PROBLEM TO SOLVE | Beginning at the line containing "Task: Take the top-left СВОБОДНО seat" and continuing to the end of the records below, give each line again exactly as it stands, and only those lines.

------------------------------------------------------------

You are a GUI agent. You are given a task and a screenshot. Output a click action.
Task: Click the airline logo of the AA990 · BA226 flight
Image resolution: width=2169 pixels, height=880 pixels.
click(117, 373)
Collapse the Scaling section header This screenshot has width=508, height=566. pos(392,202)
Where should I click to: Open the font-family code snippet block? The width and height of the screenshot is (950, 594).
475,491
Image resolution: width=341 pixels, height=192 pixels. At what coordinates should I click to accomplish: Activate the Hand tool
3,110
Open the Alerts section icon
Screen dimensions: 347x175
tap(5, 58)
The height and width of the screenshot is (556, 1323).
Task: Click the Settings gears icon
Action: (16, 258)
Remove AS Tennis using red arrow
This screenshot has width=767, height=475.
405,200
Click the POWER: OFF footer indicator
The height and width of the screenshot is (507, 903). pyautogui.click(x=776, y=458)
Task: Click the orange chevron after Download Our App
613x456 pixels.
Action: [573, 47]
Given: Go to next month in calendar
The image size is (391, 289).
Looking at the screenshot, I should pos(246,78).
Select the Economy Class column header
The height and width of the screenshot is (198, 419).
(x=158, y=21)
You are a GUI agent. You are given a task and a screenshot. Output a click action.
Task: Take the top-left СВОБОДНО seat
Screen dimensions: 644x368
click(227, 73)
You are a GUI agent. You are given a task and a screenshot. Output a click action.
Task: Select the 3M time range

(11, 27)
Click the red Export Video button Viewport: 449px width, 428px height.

------------------------------------------------------------

RESULT OF THIS TASK |
Task: Take the top-left СВОБОДНО seat
Screen dimensions: 644x368
click(227, 73)
You are a GUI agent. You are given a task and a screenshot. Output a click action.
Task: Select the 3M time range

(11, 27)
Click the red Export Video button Viewport: 449px width, 428px height.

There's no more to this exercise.